* _Work required_: Format every row below as a numbered list, omitting blank lines.

* _Extracted records_:
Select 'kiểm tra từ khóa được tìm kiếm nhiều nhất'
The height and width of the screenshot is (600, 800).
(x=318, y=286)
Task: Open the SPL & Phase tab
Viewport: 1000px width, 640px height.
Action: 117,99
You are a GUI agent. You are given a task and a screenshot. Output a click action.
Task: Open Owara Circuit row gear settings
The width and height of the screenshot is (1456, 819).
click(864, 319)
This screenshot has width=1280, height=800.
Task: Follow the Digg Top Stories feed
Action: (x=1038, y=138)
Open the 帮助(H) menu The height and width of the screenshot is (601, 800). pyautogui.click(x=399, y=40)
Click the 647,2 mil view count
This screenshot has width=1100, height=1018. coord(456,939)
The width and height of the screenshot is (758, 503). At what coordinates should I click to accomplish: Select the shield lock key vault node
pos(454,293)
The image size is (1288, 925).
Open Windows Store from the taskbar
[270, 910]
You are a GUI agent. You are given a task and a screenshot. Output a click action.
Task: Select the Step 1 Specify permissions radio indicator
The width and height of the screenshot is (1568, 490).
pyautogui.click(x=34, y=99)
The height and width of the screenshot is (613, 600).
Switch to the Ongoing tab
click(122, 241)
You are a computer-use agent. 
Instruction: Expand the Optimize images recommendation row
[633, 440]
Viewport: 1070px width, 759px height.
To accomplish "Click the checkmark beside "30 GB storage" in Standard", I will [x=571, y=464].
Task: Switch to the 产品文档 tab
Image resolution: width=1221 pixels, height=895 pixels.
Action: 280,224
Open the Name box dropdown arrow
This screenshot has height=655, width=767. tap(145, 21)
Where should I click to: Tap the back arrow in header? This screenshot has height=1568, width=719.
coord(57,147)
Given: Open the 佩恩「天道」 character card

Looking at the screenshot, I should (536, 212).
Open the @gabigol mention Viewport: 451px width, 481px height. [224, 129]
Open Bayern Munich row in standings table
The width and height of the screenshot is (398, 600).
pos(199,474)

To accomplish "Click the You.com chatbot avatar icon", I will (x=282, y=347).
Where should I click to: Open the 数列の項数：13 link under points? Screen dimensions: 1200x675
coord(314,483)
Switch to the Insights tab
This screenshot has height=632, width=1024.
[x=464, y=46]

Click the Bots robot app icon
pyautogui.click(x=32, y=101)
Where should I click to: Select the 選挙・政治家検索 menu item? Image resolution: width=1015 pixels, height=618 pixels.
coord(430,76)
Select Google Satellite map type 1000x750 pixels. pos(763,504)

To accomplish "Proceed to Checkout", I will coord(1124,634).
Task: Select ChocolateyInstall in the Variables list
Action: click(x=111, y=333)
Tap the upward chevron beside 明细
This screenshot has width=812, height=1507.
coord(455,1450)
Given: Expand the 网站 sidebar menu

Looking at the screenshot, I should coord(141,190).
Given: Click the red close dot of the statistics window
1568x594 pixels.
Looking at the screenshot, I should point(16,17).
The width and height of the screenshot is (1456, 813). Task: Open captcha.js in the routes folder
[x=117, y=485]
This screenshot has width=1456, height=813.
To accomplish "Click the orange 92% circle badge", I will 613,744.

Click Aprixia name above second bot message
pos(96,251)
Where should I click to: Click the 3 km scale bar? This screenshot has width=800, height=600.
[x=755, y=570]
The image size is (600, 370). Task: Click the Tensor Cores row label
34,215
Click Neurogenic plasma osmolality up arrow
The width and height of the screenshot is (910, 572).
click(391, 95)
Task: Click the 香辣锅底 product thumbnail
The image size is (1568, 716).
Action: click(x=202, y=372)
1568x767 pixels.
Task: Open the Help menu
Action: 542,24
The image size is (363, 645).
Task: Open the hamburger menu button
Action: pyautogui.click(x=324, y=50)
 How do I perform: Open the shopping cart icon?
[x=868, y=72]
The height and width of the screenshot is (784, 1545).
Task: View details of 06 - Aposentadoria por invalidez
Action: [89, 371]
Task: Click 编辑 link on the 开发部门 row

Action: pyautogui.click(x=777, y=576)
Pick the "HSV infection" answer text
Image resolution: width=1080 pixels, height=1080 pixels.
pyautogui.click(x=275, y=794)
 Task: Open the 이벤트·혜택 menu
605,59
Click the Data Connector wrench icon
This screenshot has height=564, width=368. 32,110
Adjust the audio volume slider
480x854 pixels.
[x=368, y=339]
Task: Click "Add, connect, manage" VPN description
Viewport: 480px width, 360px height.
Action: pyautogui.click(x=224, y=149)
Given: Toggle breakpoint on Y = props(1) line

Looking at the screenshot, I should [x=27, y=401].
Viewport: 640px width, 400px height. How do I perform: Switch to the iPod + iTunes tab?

* _Answer for the task_:
1. Select 'kiểm tra từ khóa được tìm kiếm nhiều nhất'
2. The height and width of the screenshot is (600, 800).
3. (x=318, y=286)
4. Task: Open the SPL & Phase tab
5. Viewport: 1000px width, 640px height.
6. Action: 117,99
7. You are a GUI agent. You are given a task and a screenshot. Output a click action.
8. Task: Open Owara Circuit row gear settings
9. The width and height of the screenshot is (1456, 819).
10. click(864, 319)
11. This screenshot has width=1280, height=800.
12. Task: Follow the Digg Top Stories feed
13. Action: (x=1038, y=138)
14. Open the 帮助(H) menu The height and width of the screenshot is (601, 800). pyautogui.click(x=399, y=40)
15. Click the 647,2 mil view count
16. This screenshot has width=1100, height=1018. coord(456,939)
17. The width and height of the screenshot is (758, 503). At what coordinates should I click to accomplish: Select the shield lock key vault node
18. pos(454,293)
19. The image size is (1288, 925).
20. Open Windows Store from the taskbar
21. [270, 910]
22. You are a GUI agent. You are given a task and a screenshot. Output a click action.
23. Task: Select the Step 1 Specify permissions radio indicator
24. The width and height of the screenshot is (1568, 490).
25. pyautogui.click(x=34, y=99)
26. The height and width of the screenshot is (613, 600).
27. Switch to the Ongoing tab
28. click(122, 241)
29. You are a computer-use agent. 
30. Instruction: Expand the Optimize images recommendation row
31. [633, 440]
32. Viewport: 1070px width, 759px height.
33. To accomplish "Click the checkmark beside "30 GB storage" in Standard", I will [x=571, y=464].
34. Task: Switch to the 产品文档 tab
35. Image resolution: width=1221 pixels, height=895 pixels.
36. Action: 280,224
37. Open the Name box dropdown arrow
38. This screenshot has height=655, width=767. tap(145, 21)
39. Where should I click to: Tap the back arrow in header? This screenshot has height=1568, width=719.
40. coord(57,147)
41. Given: Open the 佩恩「天道」 character card
42. Looking at the screenshot, I should (536, 212).
43. Open the @gabigol mention Viewport: 451px width, 481px height. [224, 129]
44. Open Bayern Munich row in standings table
45. The width and height of the screenshot is (398, 600).
46. pos(199,474)
47. To accomplish "Click the You.com chatbot avatar icon", I will (x=282, y=347).
48. Where should I click to: Open the 数列の項数：13 link under points? Screen dimensions: 1200x675
49. coord(314,483)
50. Switch to the Insights tab
51. This screenshot has height=632, width=1024.
52. [x=464, y=46]
53. Click the Bots robot app icon
54. pyautogui.click(x=32, y=101)
55. Where should I click to: Select the 選挙・政治家検索 menu item? Image resolution: width=1015 pixels, height=618 pixels.
56. coord(430,76)
57. Select Google Satellite map type 1000x750 pixels. pos(763,504)
58. To accomplish "Proceed to Checkout", I will coord(1124,634).
59. Task: Select ChocolateyInstall in the Variables list
60. Action: click(x=111, y=333)
61. Tap the upward chevron beside 明细
62. This screenshot has width=812, height=1507.
63. coord(455,1450)
64. Given: Expand the 网站 sidebar menu
65. Looking at the screenshot, I should coord(141,190).
66. Given: Click the red close dot of the statistics window
67. 1568x594 pixels.
68. Looking at the screenshot, I should point(16,17).
69. The width and height of the screenshot is (1456, 813). Task: Open captcha.js in the routes folder
70. [x=117, y=485]
71. This screenshot has width=1456, height=813.
72. To accomplish "Click the orange 92% circle badge", I will 613,744.
73. Click Aprixia name above second bot message
74. pos(96,251)
75. Where should I click to: Click the 3 km scale bar? This screenshot has width=800, height=600.
76. [x=755, y=570]
77. The image size is (600, 370). Task: Click the Tensor Cores row label
78. 34,215
79. Click Neurogenic plasma osmolality up arrow
80. The width and height of the screenshot is (910, 572).
81. click(391, 95)
82. Task: Click the 香辣锅底 product thumbnail
83. The image size is (1568, 716).
84. Action: click(x=202, y=372)
85. 1568x767 pixels.
86. Task: Open the Help menu
87. Action: 542,24
88. The image size is (363, 645).
89. Task: Open the hamburger menu button
90. Action: pyautogui.click(x=324, y=50)
91.  How do I perform: Open the shopping cart icon?
92. [x=868, y=72]
93. The height and width of the screenshot is (784, 1545).
94. Task: View details of 06 - Aposentadoria por invalidez
95. Action: [89, 371]
96. Task: Click 编辑 link on the 开发部门 row
97. Action: pyautogui.click(x=777, y=576)
98. Pick the "HSV infection" answer text
99. Image resolution: width=1080 pixels, height=1080 pixels.
100. pyautogui.click(x=275, y=794)
101.  Task: Open the 이벤트·혜택 menu
102. 605,59
103. Click the Data Connector wrench icon
104. This screenshot has height=564, width=368. 32,110
105. Adjust the audio volume slider
106. 480x854 pixels.
107. [x=368, y=339]
108. Task: Click "Add, connect, manage" VPN description
109. Viewport: 480px width, 360px height.
110. Action: pyautogui.click(x=224, y=149)
111. Given: Toggle breakpoint on Y = props(1) line
112. Looking at the screenshot, I should [x=27, y=401].
113. Viewport: 640px width, 400px height. How do I perform: Switch to the iPod + iTunes tab?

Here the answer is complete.